Yes, I did say “grandmother” and “grandfather”! In some ways I’ve jumped a few generations as my grandfather was 47 years old when my father, Reginald Harold Stanley McKay, was born in 1903, and my father was 47 years old when I was born in 1950. It seems odd to be able to note that when my grandparents got married at Ft.Ellicein August, 1881, Sir Sam Steele, an historic figure in our country’s history, and then head of the North West Mounted Police, served as best man at their wedding.
In the 1960’s, my father wrote a short paper about the McKay family and their deep roots to the history of Western Canada. In it he mentioned that his father “soon learned to converse in the Sioux tongue and Sitting Bull told him much of his life story in the Northwestern States during those turbulent days. He presented my mother with his necklace of Grizzly Bear Claws, a symbol of authority only reserved for chiefs of high rank. In turn, my mother gave this relic to her uncle Sheriff Colin Inkster and at present I believe this is seen periodically in a glass case in the Winnipeg Civic Auditorium Museum”.
There are a few stories within the McKay family which have been passed down over the years about Sitting Bull’s necklace. They all affirm that it was given as a gift by Sitting Bull himself. One story has ourgrandmother sitting in the general store at Ft.Ellice when Sitting Bull walked in. She noticed the poor shape that his shoes were in so she offered him a pair of moccasins which she had made. He then gave her the necklace in appreciation of her gift. Another story suggests that the necklace was given by Sitting Bull as a gift for my grandparent’s wedding.

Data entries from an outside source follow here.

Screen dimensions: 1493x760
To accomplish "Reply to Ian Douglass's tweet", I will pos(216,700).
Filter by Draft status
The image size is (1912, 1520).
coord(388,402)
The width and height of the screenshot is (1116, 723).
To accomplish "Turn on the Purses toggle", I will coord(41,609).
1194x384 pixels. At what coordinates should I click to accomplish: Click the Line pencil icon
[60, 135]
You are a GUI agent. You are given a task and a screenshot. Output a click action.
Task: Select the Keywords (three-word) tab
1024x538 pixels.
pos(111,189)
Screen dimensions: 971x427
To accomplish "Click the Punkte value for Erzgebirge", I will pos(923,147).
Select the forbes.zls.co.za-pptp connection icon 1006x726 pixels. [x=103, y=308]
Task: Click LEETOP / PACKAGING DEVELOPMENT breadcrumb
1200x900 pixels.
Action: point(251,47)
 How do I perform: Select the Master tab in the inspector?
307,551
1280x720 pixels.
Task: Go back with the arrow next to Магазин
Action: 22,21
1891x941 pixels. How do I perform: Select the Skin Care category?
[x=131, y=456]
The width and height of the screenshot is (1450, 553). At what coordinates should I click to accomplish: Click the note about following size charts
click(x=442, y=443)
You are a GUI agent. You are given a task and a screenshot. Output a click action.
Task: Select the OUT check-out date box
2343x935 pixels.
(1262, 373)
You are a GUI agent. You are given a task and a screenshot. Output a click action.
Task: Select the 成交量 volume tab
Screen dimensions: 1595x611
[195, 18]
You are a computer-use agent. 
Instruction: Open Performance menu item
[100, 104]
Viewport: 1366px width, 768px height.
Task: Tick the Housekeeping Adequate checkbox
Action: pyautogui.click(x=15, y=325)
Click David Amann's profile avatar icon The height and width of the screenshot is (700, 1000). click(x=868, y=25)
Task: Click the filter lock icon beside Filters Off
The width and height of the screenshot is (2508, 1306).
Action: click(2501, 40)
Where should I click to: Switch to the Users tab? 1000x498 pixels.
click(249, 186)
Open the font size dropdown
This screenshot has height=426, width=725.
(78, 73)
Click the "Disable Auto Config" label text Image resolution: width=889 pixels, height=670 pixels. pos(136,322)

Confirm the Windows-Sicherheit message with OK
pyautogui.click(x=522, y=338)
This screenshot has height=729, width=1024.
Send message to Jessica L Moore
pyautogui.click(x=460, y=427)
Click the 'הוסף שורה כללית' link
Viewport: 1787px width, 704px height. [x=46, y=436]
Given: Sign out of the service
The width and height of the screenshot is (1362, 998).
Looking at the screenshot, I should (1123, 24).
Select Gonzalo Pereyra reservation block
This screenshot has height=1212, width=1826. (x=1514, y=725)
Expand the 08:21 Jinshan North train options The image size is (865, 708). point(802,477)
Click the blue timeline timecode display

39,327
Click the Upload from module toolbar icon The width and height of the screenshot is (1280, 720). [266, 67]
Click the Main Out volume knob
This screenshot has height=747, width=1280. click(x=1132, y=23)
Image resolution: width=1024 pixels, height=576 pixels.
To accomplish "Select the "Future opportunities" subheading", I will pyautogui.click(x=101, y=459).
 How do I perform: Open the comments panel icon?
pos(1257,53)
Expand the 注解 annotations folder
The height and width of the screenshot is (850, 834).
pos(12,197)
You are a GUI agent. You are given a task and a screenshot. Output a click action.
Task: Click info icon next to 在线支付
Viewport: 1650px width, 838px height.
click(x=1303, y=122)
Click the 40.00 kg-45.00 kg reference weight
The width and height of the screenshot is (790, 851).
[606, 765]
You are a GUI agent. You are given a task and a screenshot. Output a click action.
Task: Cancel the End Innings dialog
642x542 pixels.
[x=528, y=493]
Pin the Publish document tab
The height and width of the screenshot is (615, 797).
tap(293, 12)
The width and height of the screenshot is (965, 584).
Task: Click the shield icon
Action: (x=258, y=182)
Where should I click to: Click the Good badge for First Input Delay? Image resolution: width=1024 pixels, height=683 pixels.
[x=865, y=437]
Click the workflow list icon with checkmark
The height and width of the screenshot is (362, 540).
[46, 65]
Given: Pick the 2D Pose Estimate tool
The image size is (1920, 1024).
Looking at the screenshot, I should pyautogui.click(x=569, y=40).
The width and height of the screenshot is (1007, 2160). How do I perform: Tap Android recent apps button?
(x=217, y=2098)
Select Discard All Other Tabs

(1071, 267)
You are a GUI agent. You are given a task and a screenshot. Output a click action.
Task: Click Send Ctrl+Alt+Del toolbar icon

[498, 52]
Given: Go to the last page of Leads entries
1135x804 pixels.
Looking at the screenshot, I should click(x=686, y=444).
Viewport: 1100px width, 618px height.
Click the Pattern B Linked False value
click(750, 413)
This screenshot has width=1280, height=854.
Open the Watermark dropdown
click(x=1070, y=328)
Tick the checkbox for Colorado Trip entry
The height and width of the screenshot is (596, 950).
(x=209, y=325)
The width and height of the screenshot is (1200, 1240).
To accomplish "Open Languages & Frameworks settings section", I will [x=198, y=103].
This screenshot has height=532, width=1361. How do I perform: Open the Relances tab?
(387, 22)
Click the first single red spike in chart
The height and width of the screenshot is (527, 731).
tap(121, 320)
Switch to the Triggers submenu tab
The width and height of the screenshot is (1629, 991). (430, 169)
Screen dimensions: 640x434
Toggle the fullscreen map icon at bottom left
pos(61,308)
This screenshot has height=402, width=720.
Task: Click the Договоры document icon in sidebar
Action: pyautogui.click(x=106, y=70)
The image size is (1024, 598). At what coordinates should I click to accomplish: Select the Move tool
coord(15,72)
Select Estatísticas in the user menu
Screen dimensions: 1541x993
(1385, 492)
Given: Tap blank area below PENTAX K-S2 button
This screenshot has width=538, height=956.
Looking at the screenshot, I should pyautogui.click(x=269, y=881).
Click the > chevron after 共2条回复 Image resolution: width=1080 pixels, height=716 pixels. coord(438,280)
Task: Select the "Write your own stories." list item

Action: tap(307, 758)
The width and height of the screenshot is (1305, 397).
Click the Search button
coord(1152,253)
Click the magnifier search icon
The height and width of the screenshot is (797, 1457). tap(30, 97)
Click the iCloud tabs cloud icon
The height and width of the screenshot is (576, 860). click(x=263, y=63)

As chance would have it, in the early 1990’s I was invited to a small luncheon the purpose of which was to brainstorm ideas on how funds could be raised in support of The Manitoba Museum (then known as The Manitoba Museum of Man and Nature). Following the luncheon I mentioned to the then Director, that while through my family I was aware of a grizzly bear claw necklace in the Museum’s collection, I never had the opportunity to actually see it. I was encouraged to make arrangements to view the necklace through the Curator of the Native Ethnology Department at the Museum.
The viewing was organized for later that summer. I was joined by my sister Roberta McGillivary, her son Clifford, my wife Elvira, our son Shaun, and our friend (and photographer) Bill Eakin. We all followed up to the 3rd floor where the necklace was being kept in storage.
The white box containing the necklace was opened and voila – there it was! Roberta exclaimed: “That’s it, that’s it. I’ve heard so much about it! Can I try it on?” I turned to her and said: “Roberta, it’s a precious artefact, and this is a museum!” However, to my surprise the curator lifted the necklace from the box and gently placed it around Roberta’s neck. I immediately had this vision, or strange sense of a special moment from long ago – of Sitting Bull placing his necklace on my grandmother, Ellen Inkster. It was a powerful feeling and hard to explain.
Displayed below is the photograph of my sister Roberta wearing the bear claw necklace. After the meeting, I provided the curator with my father’s paper on the McKay family, as well as a few old newspaper clippings and other documents connecting Henry McKay with Sitting Bull reinforcing our interesting family history and connection of Western Canada.
“Every time I visit the Manitoba Museum, I make a point of going to the Parklands/Mixed Woods exhibit, where Sitting Bull’s Bear Claw Necklace is on permanent display. I am reminded of my grandmother and her connection to the iconic Aboriginal leader, Sitting Bull; and I think fondly of my sister Roberta who passed away on January 2, 2011. I am pleased to have been able to adopt this priceless artefact in her memory.”